_Work order_. The task calls for each record to be given again unchanged, minus any pictures.

(Material provided)

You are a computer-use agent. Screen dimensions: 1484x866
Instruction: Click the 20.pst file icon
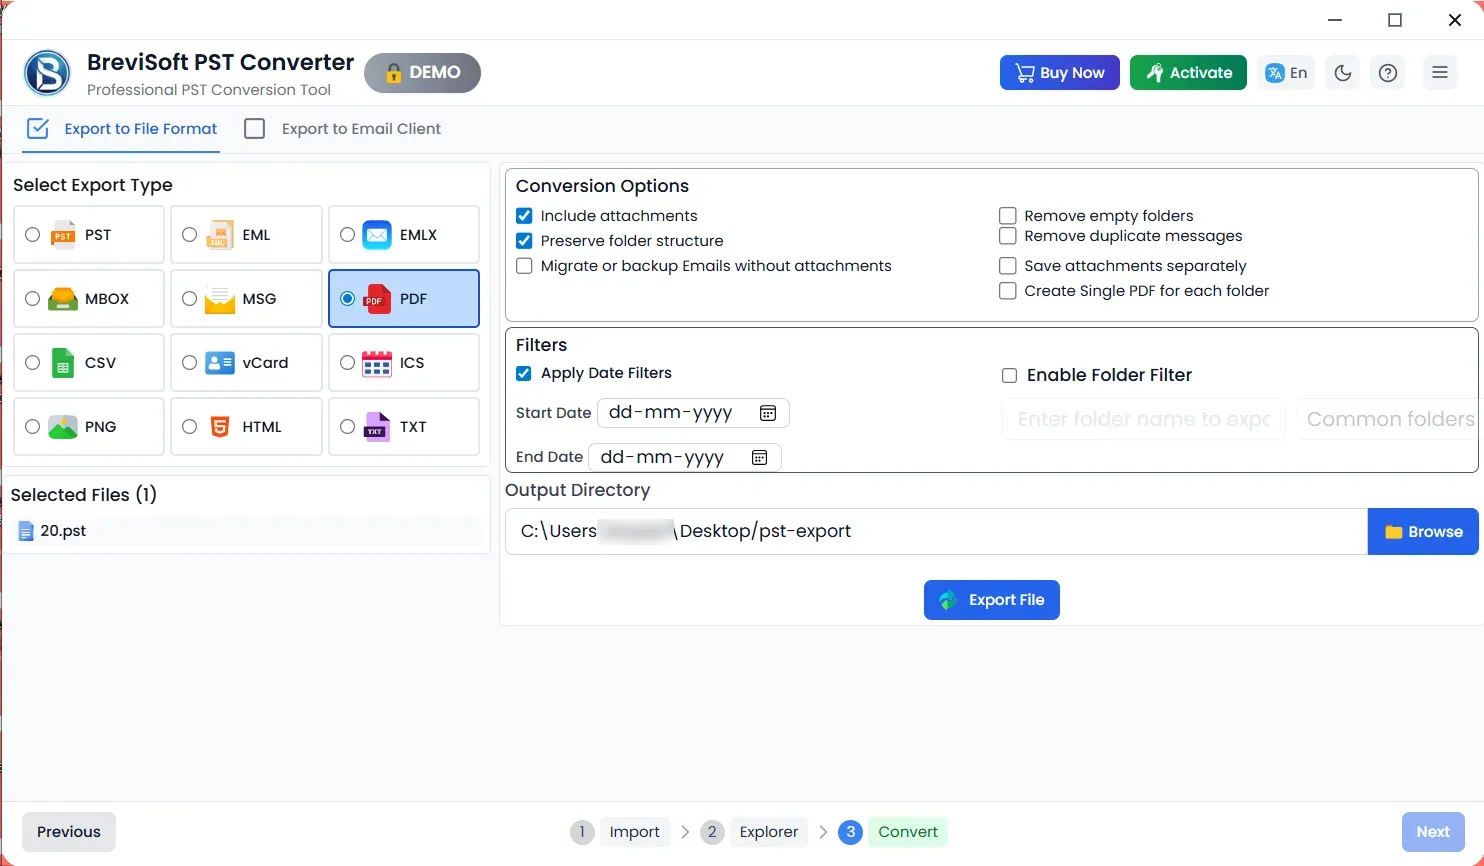pyautogui.click(x=26, y=532)
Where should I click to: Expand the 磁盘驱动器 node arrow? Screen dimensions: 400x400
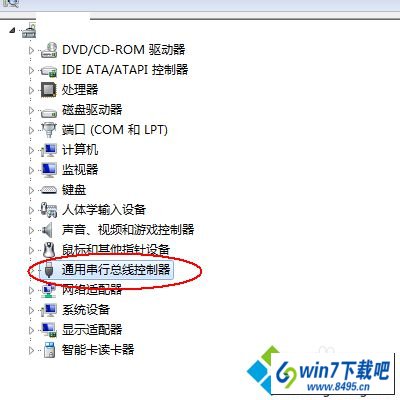(31, 110)
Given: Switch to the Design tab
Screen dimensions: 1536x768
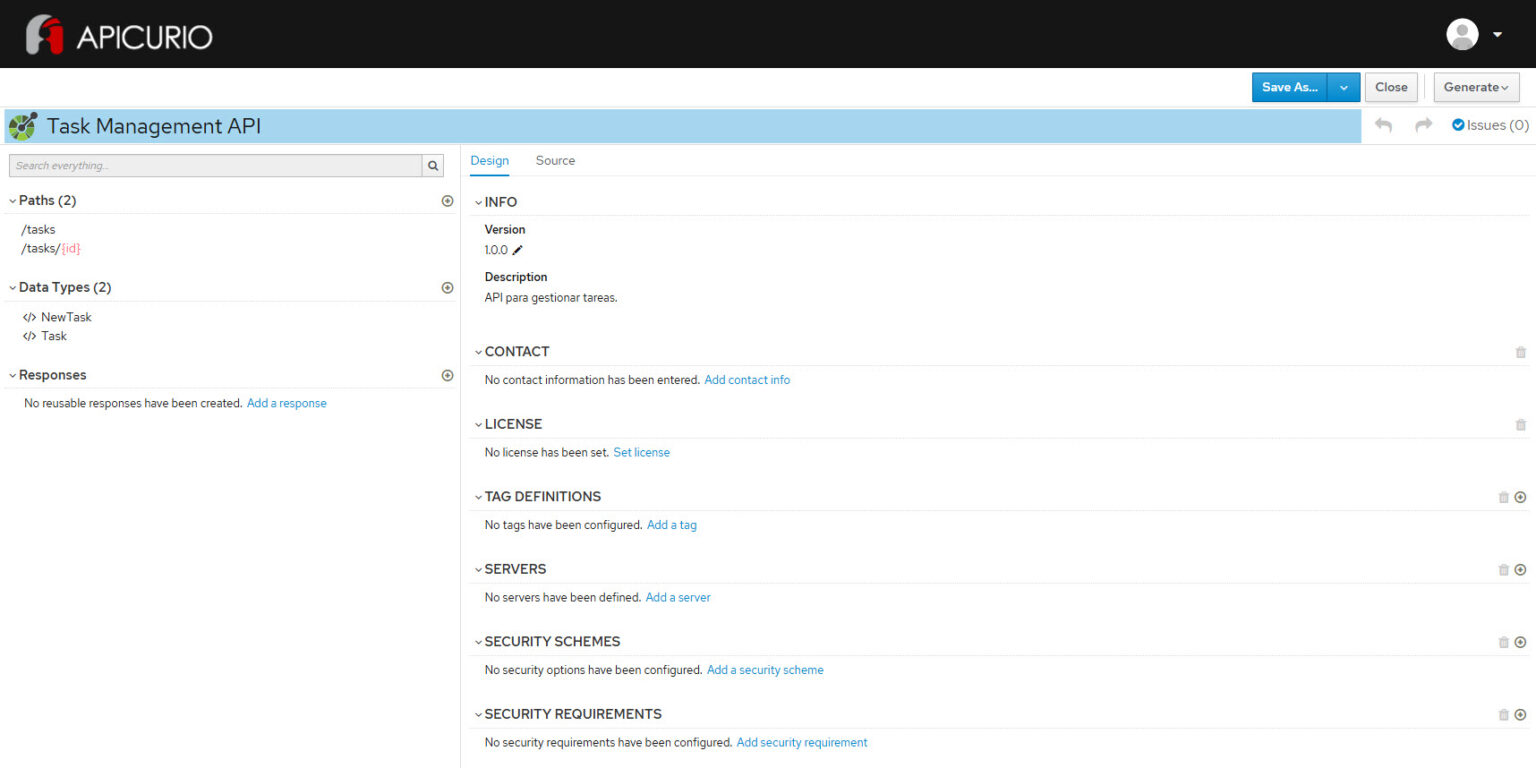Looking at the screenshot, I should point(489,160).
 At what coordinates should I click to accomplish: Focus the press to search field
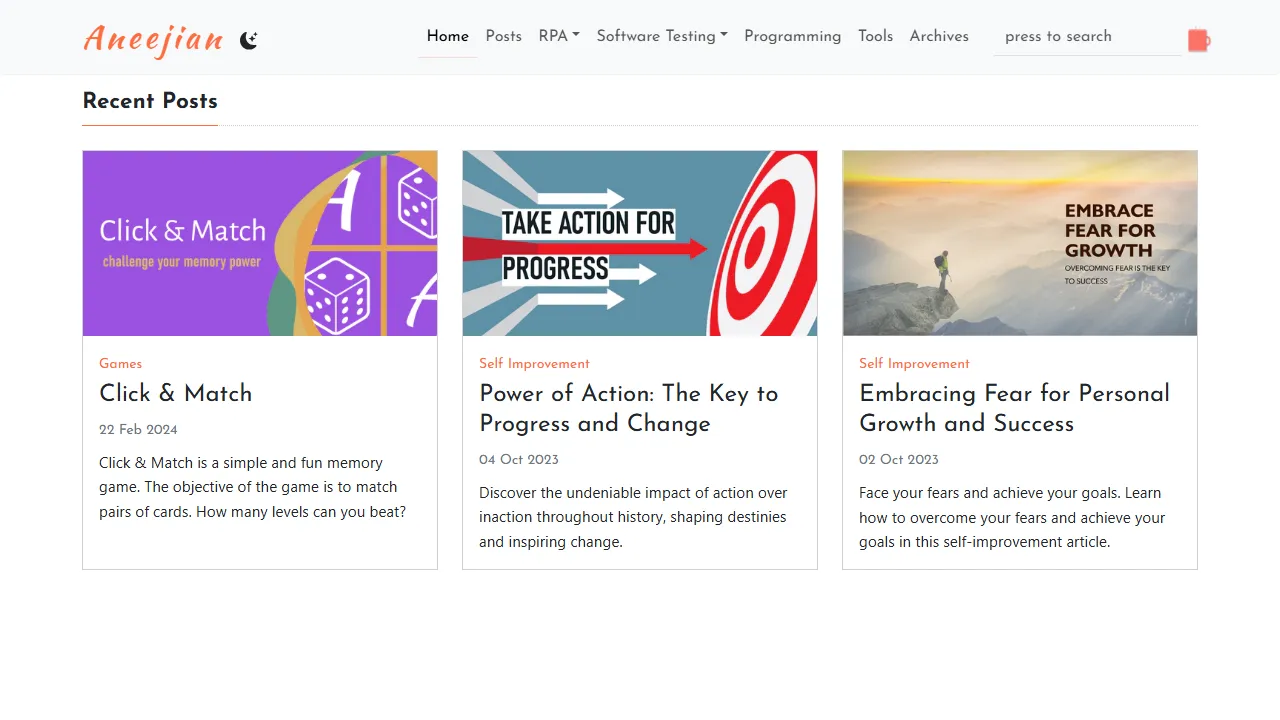point(1088,37)
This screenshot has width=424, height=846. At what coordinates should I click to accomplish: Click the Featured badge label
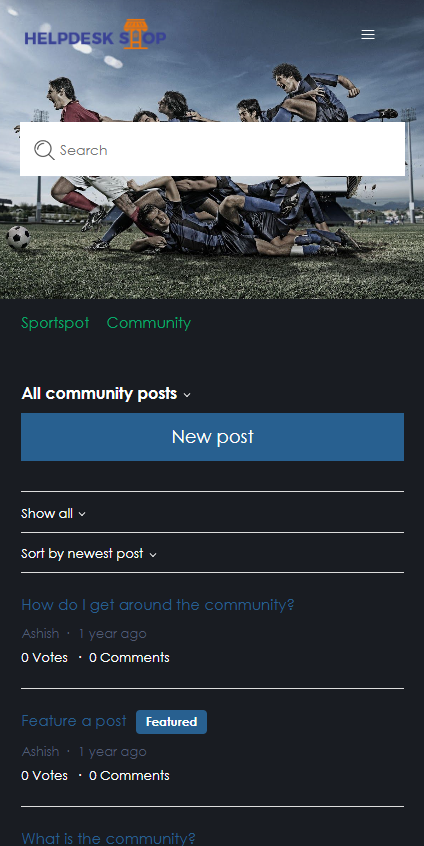(x=171, y=722)
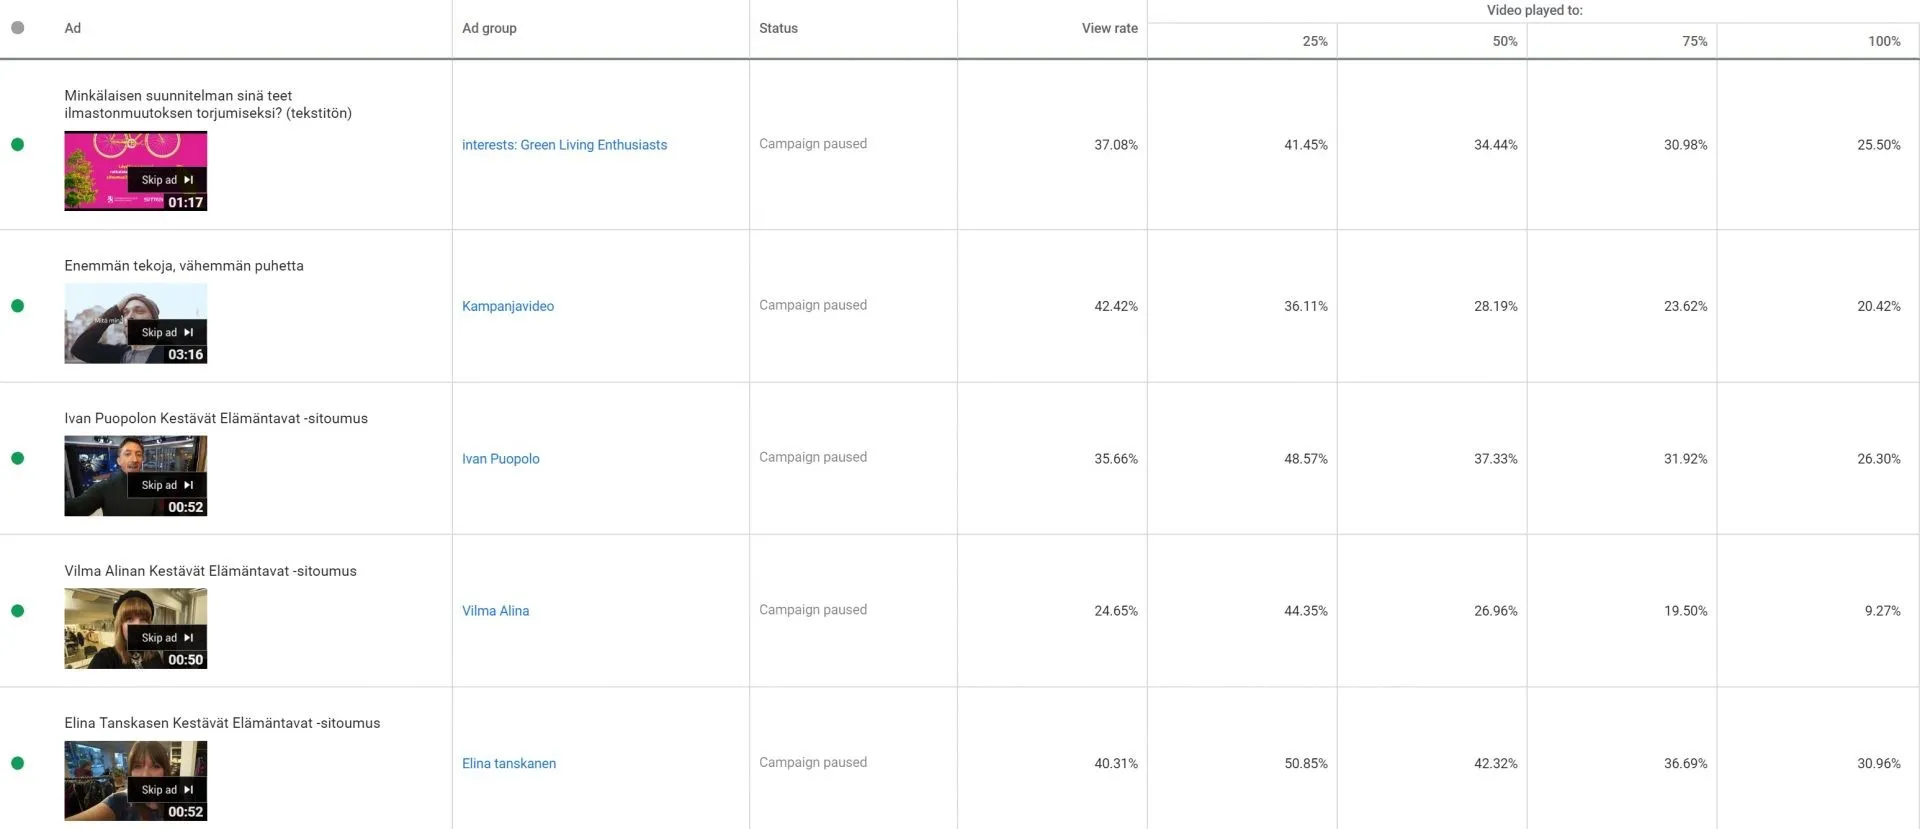Click the gray status dot in header
This screenshot has height=829, width=1920.
pyautogui.click(x=17, y=28)
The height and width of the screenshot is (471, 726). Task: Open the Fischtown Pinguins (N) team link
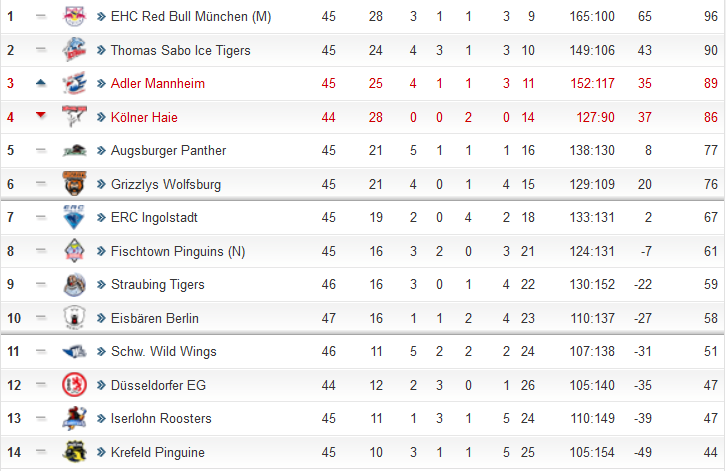tap(178, 251)
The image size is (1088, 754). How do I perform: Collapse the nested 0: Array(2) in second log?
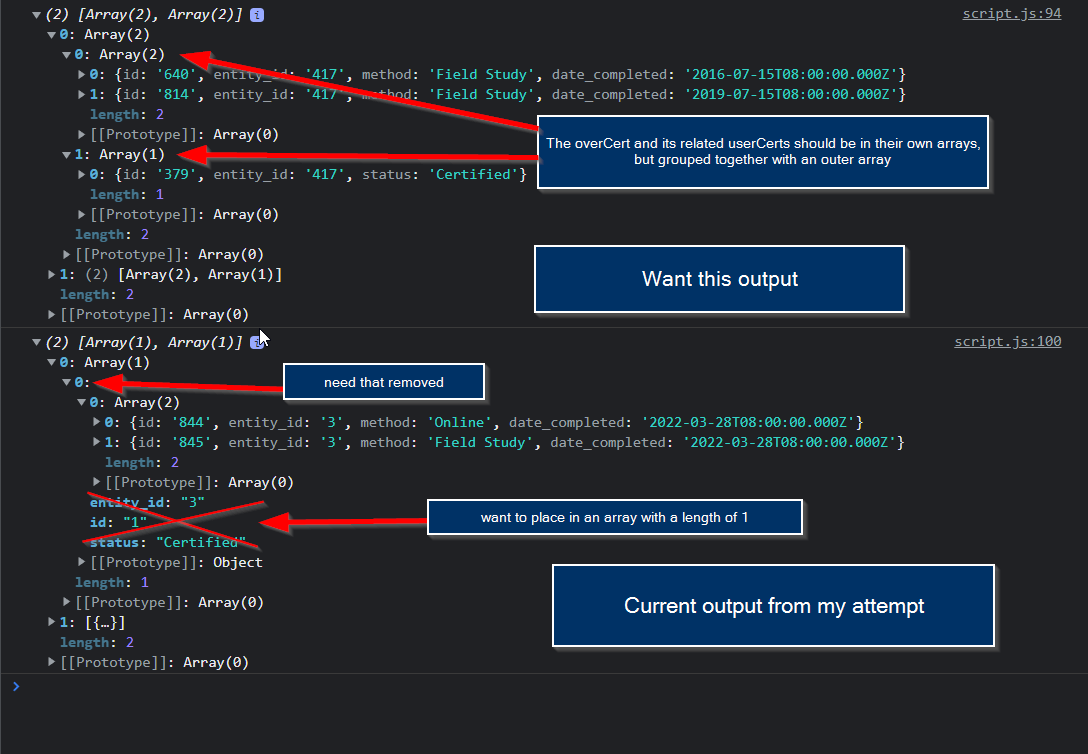coord(81,402)
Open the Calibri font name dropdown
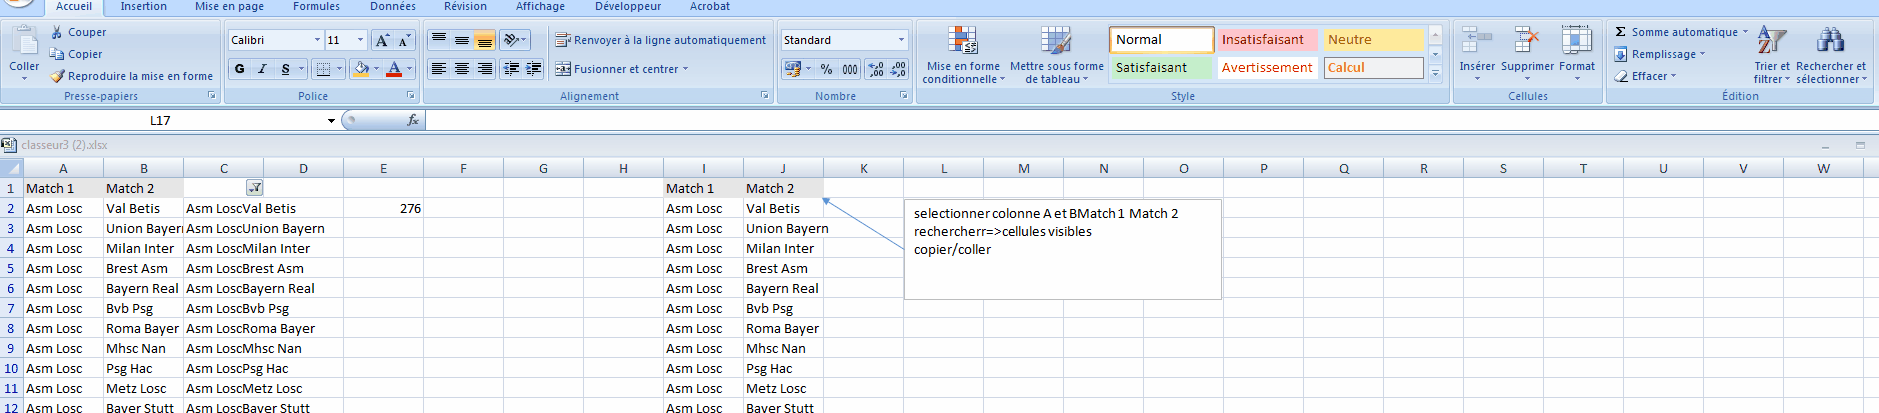1879x413 pixels. coord(318,40)
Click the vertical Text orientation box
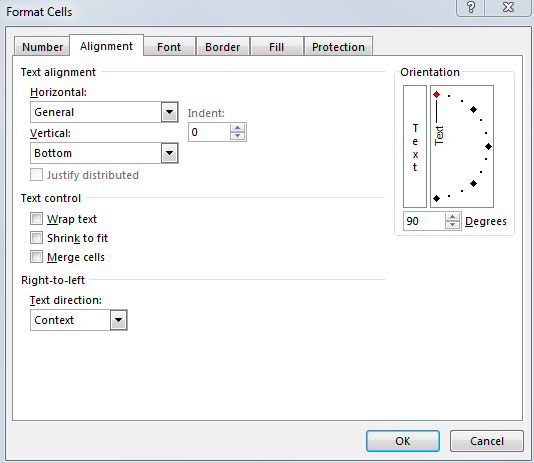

(End Material provided)

_Finished task_.
You are a computer-use agent. Screen dimensions: 1484x866
Instruction: Click the 20.pst file icon
pyautogui.click(x=26, y=532)
Where should I click to: Expand the 磁盘驱动器 node arrow? Screen dimensions: 400x400
(31, 110)
Given: Switch to the Design tab
Screen dimensions: 1536x768
Looking at the screenshot, I should point(489,160).
 At what coordinates should I click to accomplish: Focus the press to search field
point(1088,37)
This screenshot has width=424, height=846. At what coordinates should I click to accomplish: Click the Featured badge label
(x=171, y=722)
Click the gray status dot in header
This screenshot has height=829, width=1920.
pyautogui.click(x=17, y=28)
The height and width of the screenshot is (471, 726). Task: Open the Fischtown Pinguins (N) team link
tap(178, 251)
The image size is (1088, 754). How do I perform: Collapse the nested 0: Array(2) in second log?
coord(81,402)
Open the Calibri font name dropdown
1879x413 pixels. coord(318,40)
Click the vertical Text orientation box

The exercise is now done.